I asked Larry to define innovation. Without missing a beat, he responded that innovation is “invention that sells”. I appreciate this definition, which meshes with my friend Professor Bob Fee’s take on innovation ("It needs to be more than just new: it needs to catch on"), and I appreciate more that Larry could actually answer the question so definitively. His use of the word invention starts to imply that not all design need be innovative: the notion of appropriateness is often as alluring and persuasive as the idea of creating something new, and to quote Charles Eames, “innovate as a last resort”. Additionally, "... that sells" starts to ground the invention in a succesful business model; we can't claim that we are "innovating" during the design process, or that we are "designing for innovation", because the success of the design has yet to be judged by the market.

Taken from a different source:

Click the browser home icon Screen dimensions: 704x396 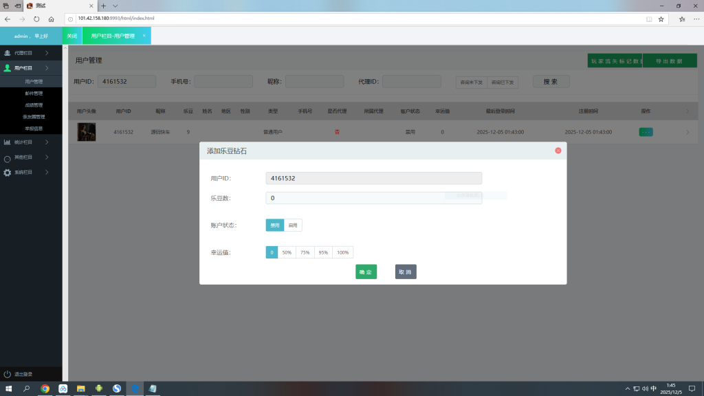tap(52, 19)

To my opening point, the content, vibe, and approach to this conference was about as distinct from the IDSA conference held last week as could be. Consider: a young audience and a single track of content; rich and intellectual discourse, a continual discussion of themes, with speakers riffing off previous ideas, and a small enough group that one could meet, quite literally, everyone in attendance. From the appropriately designed conference artifacts, to the rational and insightful content, the conference was a strong, humble, and cogent example of a single design community.

Two thumbs up, way up, to conference organizers Amber Lindholm and Matthew Gardner.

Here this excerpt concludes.